Sadakat islami Forum

SADAKAT DİNLENME TESİSLERİ => KÖŞE YAZISI VE MAKALELER => BASINDAN => Mehmet Şevket Eygi Bey'in Günlük Yazıları => Konuyu başlatan: Mücteba - 03 Ocak 2012, 13:02:50

Başlık: Yılın Birinci Günü
Gönderen: Mücteba - 03 Ocak 2012, 13:02:50
Yılın Birinci Günü

Miladî yılın birinci günü sabah namazına Kocamustafa Paşa semtindeki Hekimoğlu Ali Paşa Camii'ne gittim. Mimarî değeri yüksek harika bir mâbet. Çinileri şaheser ama kubbedeki kalem işleri çok sanatsız.

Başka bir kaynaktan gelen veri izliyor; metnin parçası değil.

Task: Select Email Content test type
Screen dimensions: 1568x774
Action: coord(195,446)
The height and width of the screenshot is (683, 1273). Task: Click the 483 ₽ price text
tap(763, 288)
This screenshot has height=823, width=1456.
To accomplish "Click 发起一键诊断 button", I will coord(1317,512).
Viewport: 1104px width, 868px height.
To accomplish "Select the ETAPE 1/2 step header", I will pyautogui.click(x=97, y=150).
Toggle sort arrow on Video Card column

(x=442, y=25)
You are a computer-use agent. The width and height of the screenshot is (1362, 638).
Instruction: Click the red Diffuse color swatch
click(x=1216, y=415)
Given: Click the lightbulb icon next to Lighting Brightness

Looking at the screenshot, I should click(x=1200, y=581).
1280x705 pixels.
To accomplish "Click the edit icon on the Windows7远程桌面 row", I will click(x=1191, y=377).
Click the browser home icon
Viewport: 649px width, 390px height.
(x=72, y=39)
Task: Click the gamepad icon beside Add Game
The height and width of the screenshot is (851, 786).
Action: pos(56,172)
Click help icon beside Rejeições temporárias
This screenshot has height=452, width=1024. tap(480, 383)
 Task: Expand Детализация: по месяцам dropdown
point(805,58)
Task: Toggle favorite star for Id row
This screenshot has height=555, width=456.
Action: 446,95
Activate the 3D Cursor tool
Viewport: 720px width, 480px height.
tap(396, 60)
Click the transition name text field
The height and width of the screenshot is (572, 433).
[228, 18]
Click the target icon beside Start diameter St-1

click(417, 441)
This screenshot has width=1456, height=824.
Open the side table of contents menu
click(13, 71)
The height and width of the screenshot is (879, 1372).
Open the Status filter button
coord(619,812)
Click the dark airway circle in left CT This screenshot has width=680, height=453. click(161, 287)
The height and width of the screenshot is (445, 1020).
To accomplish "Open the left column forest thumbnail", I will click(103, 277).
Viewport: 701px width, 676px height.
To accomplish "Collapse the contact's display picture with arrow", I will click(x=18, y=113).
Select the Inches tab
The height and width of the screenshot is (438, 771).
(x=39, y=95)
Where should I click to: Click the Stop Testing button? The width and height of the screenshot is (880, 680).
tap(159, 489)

Cemaat kırk kişi kadardı. Sadece iki genç vardı. Liseli ve üniversiteli Müslüman gençler camilere, cemaate gelmiyor.

İmam efendinin kıraati, müezzinlerin okuması güzeldi. Hoparlör tesisatı bermutad bozuktu.

Namaz ve tesbihat bittikten sonra hoca dört beş dakika süren kısa bir konuşma yaptı, o da başarılı ve faydalıydı.

Tarihî mermerleri matkapla delip flüoresan lambalar asmışlar, onlar pek çirkindi.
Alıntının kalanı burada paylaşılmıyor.